**Problem to work on**
Look through the material below and report every line that includes "tray".

**Records shown**
--------------------

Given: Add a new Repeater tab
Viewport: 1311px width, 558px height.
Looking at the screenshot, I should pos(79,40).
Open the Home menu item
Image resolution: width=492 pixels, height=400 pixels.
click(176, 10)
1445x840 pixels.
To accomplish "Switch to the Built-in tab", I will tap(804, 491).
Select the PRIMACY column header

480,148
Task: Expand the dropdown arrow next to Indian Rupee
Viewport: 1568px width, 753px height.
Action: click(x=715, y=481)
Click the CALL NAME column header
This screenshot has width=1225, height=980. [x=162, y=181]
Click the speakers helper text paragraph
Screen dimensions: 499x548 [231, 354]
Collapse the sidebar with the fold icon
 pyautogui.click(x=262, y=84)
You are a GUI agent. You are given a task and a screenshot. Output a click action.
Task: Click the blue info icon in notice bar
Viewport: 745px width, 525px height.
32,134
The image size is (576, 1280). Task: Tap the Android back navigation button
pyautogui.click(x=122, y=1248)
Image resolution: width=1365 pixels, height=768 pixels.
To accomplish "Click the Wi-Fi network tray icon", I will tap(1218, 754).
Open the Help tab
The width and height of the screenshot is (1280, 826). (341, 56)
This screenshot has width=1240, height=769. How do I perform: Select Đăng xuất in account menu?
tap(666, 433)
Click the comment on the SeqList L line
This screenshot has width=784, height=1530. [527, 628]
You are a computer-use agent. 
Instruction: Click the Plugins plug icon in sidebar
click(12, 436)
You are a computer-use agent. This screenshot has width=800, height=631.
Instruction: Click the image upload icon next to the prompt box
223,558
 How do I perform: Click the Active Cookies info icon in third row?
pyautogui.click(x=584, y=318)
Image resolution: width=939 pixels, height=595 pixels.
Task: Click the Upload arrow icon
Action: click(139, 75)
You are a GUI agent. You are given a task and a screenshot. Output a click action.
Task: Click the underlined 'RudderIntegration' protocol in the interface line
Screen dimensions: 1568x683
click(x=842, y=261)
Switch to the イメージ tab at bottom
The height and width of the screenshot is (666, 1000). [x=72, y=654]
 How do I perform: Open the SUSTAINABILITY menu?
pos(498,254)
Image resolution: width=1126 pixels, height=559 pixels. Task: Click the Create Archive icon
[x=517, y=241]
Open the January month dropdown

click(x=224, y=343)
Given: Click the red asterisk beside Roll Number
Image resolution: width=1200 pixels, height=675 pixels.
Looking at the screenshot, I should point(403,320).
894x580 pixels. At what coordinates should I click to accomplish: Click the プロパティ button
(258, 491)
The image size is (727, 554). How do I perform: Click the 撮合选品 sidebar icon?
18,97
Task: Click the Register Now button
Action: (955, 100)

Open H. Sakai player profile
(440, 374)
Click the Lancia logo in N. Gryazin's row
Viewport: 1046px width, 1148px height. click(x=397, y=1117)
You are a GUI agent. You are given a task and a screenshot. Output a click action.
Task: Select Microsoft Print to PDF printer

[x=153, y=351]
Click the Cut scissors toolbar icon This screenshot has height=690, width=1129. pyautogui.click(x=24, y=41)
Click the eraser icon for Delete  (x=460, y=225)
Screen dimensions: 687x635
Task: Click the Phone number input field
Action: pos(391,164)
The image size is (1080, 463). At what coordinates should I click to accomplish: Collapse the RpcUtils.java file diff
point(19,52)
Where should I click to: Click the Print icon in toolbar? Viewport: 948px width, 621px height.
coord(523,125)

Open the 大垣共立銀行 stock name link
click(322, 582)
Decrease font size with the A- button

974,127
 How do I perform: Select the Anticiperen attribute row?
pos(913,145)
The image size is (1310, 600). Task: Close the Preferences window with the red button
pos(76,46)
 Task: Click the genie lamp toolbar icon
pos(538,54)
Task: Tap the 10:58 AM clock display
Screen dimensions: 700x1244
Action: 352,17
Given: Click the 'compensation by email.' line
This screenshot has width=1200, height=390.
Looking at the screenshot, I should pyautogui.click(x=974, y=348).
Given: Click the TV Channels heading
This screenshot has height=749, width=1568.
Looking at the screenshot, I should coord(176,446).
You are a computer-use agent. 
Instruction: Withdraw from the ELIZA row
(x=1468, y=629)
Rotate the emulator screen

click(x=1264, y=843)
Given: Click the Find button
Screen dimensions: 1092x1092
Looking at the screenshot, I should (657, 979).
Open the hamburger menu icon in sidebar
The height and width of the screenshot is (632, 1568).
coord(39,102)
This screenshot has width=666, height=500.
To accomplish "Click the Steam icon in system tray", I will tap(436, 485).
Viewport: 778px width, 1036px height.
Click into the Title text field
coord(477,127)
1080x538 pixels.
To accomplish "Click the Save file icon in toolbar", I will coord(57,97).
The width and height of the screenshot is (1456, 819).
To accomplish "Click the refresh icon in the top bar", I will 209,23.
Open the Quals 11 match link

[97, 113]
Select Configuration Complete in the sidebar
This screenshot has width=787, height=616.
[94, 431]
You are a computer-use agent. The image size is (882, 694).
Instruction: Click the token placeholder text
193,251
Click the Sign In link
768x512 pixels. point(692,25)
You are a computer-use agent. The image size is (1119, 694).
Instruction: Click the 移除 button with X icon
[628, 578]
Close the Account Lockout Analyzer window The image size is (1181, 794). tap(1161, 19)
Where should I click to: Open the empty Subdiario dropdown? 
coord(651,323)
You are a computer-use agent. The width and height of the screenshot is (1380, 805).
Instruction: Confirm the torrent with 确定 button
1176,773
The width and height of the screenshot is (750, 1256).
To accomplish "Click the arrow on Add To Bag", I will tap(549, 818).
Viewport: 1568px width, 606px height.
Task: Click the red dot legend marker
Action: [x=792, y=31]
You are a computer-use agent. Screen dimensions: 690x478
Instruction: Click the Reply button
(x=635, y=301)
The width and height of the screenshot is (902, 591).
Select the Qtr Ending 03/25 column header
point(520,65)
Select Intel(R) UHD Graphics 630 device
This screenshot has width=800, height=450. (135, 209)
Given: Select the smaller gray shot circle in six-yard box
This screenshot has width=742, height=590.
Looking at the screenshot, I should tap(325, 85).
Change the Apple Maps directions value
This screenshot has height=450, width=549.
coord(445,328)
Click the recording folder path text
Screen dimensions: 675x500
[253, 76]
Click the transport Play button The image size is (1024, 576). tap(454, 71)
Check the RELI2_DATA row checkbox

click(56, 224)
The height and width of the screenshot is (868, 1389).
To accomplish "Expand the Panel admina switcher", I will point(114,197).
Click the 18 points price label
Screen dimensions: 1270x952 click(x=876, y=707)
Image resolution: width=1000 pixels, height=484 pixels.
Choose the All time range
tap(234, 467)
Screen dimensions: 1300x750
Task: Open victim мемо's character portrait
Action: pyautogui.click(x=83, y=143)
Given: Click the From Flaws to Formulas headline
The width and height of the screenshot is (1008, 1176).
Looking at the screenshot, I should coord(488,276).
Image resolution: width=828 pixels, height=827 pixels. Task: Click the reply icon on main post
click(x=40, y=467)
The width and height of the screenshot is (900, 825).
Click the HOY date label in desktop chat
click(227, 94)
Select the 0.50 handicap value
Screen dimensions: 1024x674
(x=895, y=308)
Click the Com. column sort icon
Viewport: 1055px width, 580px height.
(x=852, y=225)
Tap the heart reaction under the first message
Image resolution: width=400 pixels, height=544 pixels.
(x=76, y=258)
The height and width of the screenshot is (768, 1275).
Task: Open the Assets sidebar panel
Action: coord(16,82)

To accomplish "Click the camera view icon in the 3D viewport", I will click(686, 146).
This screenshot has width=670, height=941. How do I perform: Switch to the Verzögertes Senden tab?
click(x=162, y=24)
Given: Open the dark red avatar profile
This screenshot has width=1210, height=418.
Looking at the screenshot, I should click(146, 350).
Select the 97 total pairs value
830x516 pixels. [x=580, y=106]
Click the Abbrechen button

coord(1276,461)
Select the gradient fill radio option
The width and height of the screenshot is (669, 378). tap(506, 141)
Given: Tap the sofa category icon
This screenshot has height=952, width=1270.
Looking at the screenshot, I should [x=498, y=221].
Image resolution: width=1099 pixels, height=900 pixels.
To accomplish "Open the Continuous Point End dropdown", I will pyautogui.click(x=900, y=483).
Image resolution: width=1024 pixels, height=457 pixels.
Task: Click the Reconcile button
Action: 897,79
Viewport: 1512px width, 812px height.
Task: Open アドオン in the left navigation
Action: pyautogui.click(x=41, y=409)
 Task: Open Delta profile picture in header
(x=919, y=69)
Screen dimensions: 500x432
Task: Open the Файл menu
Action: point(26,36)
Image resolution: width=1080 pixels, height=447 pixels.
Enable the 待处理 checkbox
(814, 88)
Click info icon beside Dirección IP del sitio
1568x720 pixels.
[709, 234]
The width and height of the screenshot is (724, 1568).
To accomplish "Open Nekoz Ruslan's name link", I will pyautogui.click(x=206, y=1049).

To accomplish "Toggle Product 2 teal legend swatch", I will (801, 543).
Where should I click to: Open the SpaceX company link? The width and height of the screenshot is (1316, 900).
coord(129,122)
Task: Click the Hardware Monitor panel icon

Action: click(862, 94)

--------------------

**Problem solution**
To accomplish "Click the Wi-Fi network tray icon", I will tap(1218, 754).
To accomplish "Click the Steam icon in system tray", I will tap(436, 485).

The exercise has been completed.